Include and override a Security Scheme

I am hoping someone may have some guidance about something I have been stuck with for a long while. That is, to define a central definition for an OAuth 2.0 security scheme using our corporate IdP, but allow each API to define the specific scopes and grant types supported by the API. We use Anypoint to design & publish RAML specifications, and we use the API specifications as the source of truth for validating the configuration of instances (along with automating generation of tests etc). I want to do this in a way that leverages as much standard RAML as possible without compromising the developer documentation and console generated from the RAML.

The main mechanism I’d expect would be to:

  1. Publish a security scheme fragment with the invariable elements (IdP URIs, describedBy etc).
  2. Define a ‘local’ security scheme within each API that includes the externally-defined security scheme fragment, but override the scopes and authorizationGrants nodes (in order to communicate which of those supported by the IdP are used by this API).
  3. Use parameters within securedBy nodes to specify the scopes and grant types supported by each endpoint.

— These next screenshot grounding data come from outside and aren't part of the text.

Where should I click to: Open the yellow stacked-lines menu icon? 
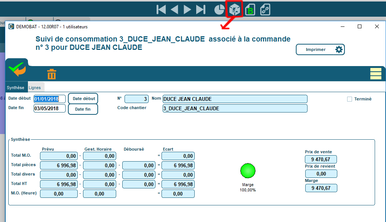click(x=375, y=74)
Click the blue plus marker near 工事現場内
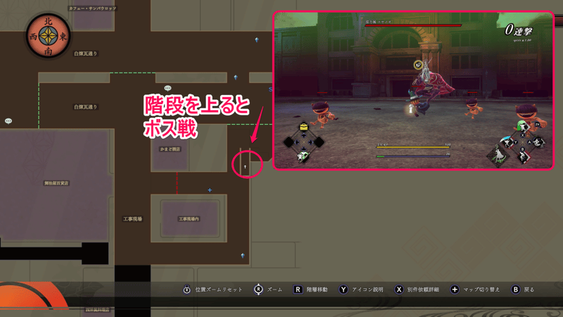563x317 pixels. coord(210,189)
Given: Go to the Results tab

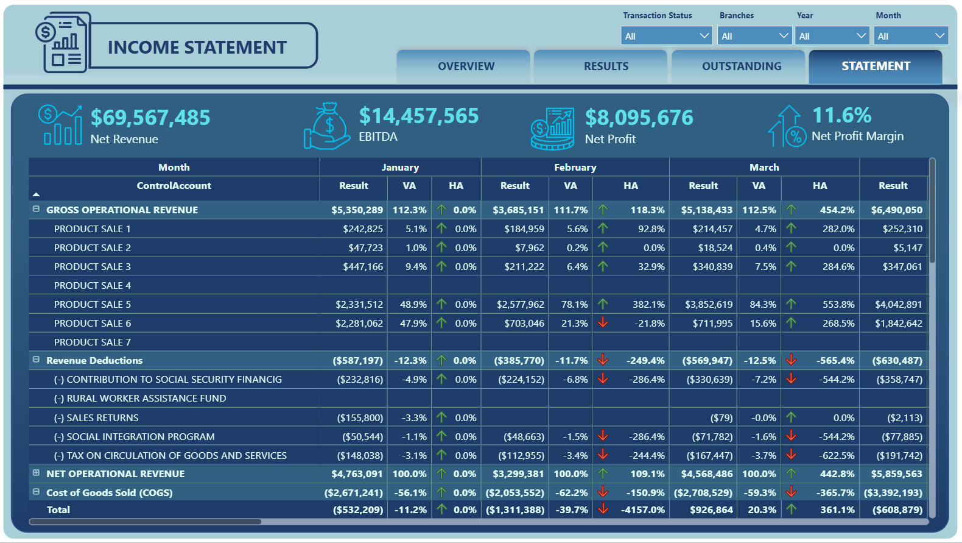Looking at the screenshot, I should [x=606, y=66].
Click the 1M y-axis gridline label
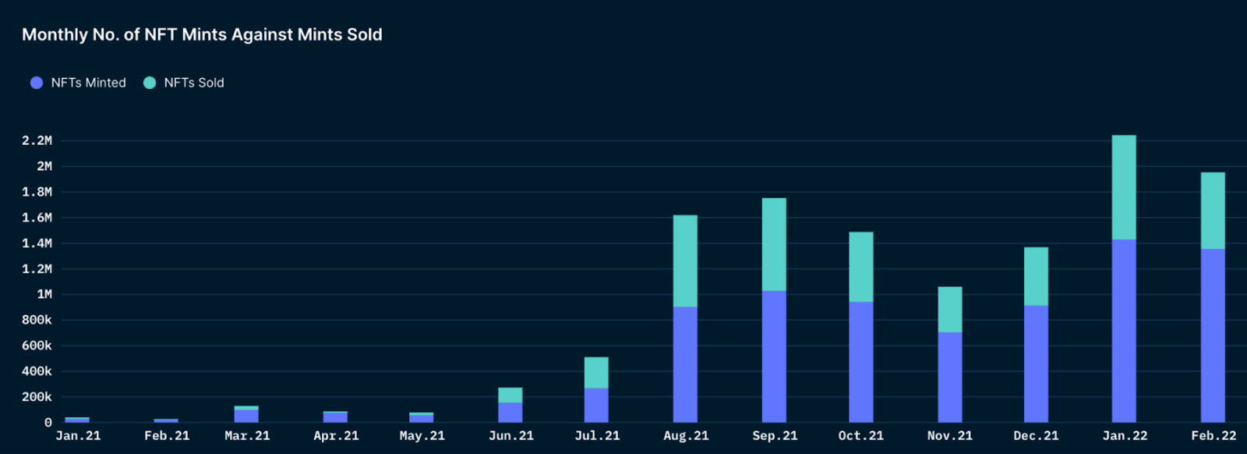 [44, 294]

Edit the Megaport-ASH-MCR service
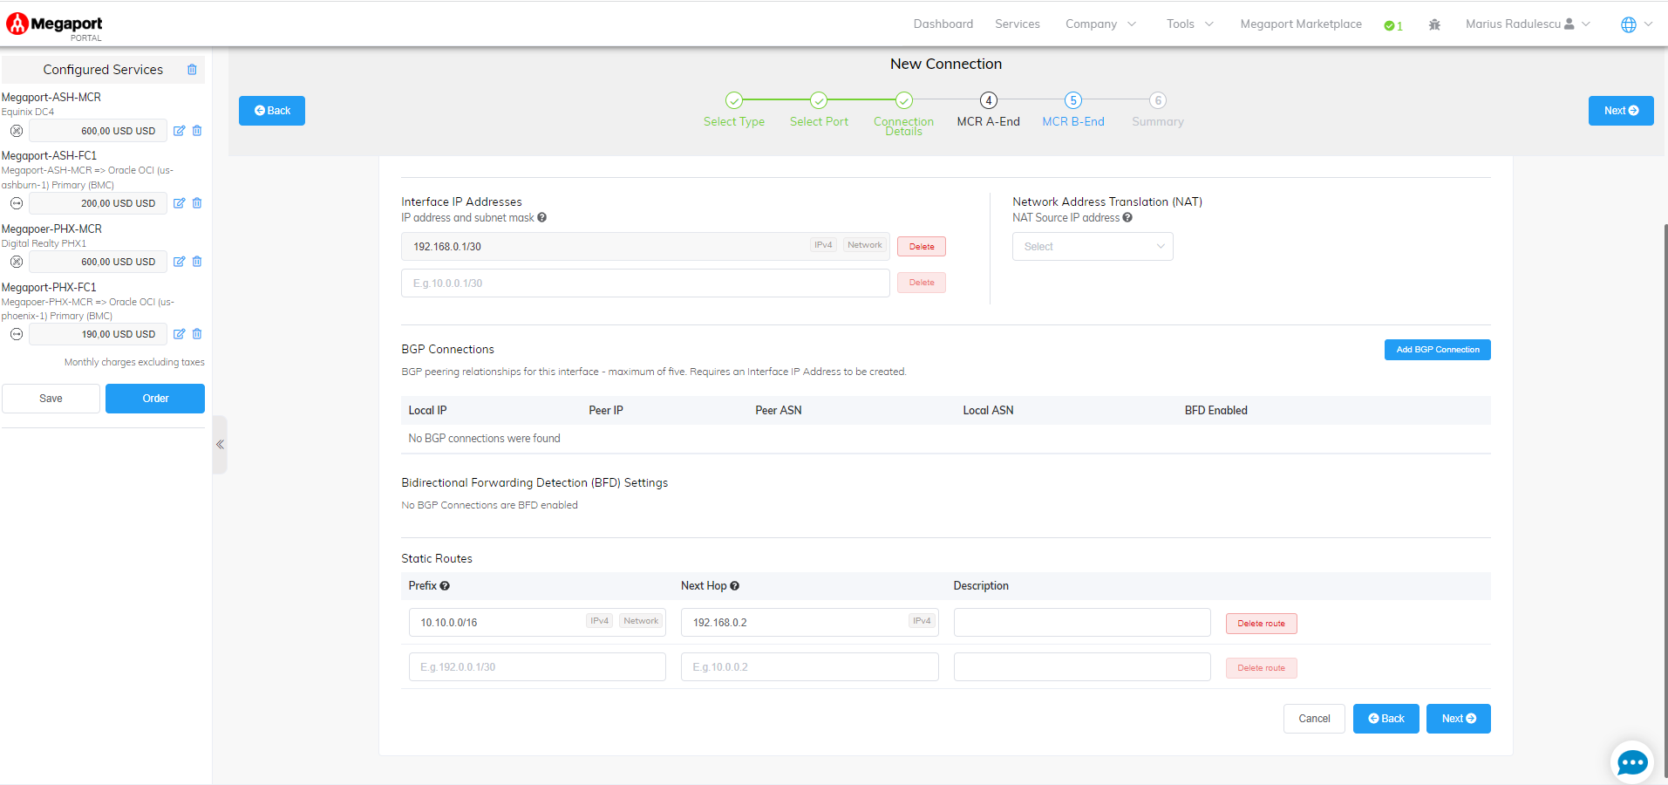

The issue is that 2. does not seem to be possible (or I don’t know how?), whilst 3. does not work unless the scope is already defined in the security scheme. This means that to do this we’d have to put every scope supported by every API in one file and publish a new version of the security scheme fragment every time one is added, which is not feasible. It’s also compounded by UX problems in the way Anypoint renders security scheme documentation: it relies on the security scheme definition to be relevant at the API-level context (i.e. it ignores any info about scopes at endpoint-level, but requires scopes to be specified there in order for the user to know which scopes to put).

Perhaps someone can give me an idea that I have not thought about?